Are obstetricians and gynaecologists just sociopaths?
- NASOG

- 3 days ago
- 3 min read

Someone recently asked me, in the wake of the birth trauma enquiry and a series of confronting newspaper headlines, “Are obstetricians and gynaecologist just sociopaths?”
I was surprised by how defensive I felt in that moment. Not because the question was malicious, but because it reflected a growing and deeply uncomfortable misunderstanding of what this specialty actually demands of the people who practise within it. The question wasn’t really about personality disorders. It was about how clinicians behave under pressure, how empathy is expressed in crisis and why some doctors can appear emotionally distant at precisely the moments when outcomes matter most.
Obstetrics and gynaecology is sometimes perceived as a specialty that rewards emotional distance. In moments of crisis, obstetricians in particular can appear abrupt, contained or overly decisive. From the outside, this can feel confronting, especially when viewed through the lens of adverse outcomes, inquiries or media scrutiny.

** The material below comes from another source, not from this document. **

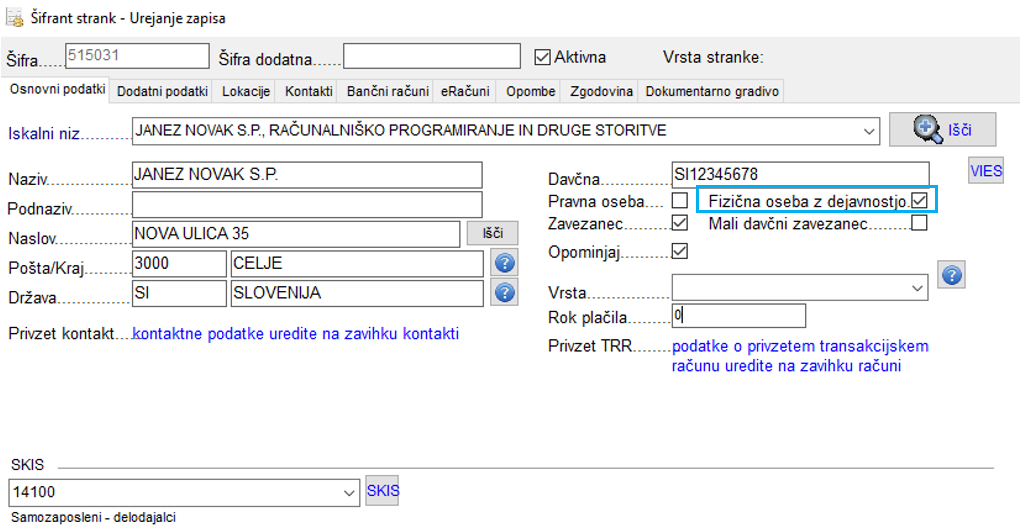Expand the SKIS 14100 dropdown
The height and width of the screenshot is (530, 1025).
[x=349, y=492]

The short answer to that question is no. Obstetricians and gynaecologists do not, as a group, have sociopathic tendencies. But the longer answer matters, because misunderstanding the psychological demands of this work has real consequences for workforce wellbeing, complaints culture and how the specialty is supported by institutions and policy.
When clinicians are described as “cold” or “uncaring”, what is usually being observed is not an absence of empathy, but emotional containment. In high-risk medicine, empathy is not removed; it is regulated. The capacity to pause emotional response long enough to make a clear decision is not a moral failure. It is a learned clinical skill.
Obstetrics represents one of the most psychologically demanding areas of medicine. It involves time-critical decision-making, high litigation exposure and responsibility for two patients whose interests may not always align. In emergencies, there is often no opportunity for deliberation or consensus. Someone must decide, act and accept responsibility for outcomes that may be tragic regardless of intent or skill.
This produces a form of psychological adaptation best described as crisis leadership. Obstetricians learn to narrow attention, suppress emotional processing in the moment, and act decisively under uncertainty. Emotional responses are often delayed rather than absent, processed later, privately or sometimes incompletely. Over time, this can create an external style that appears emotionally restrained, particularly in acute settings.
High-risk obstetrics intensifies this further. Repeated exposure to perinatal loss, maternal morbidity, severe fetal anomaly and irreversible outcomes places clinicians at risk of moral injury. This is not burnout in the conventional sense, but the cumulative distress of doing the right thing and still living with harm. Emotional detachment in this context is usually protective, not pathological.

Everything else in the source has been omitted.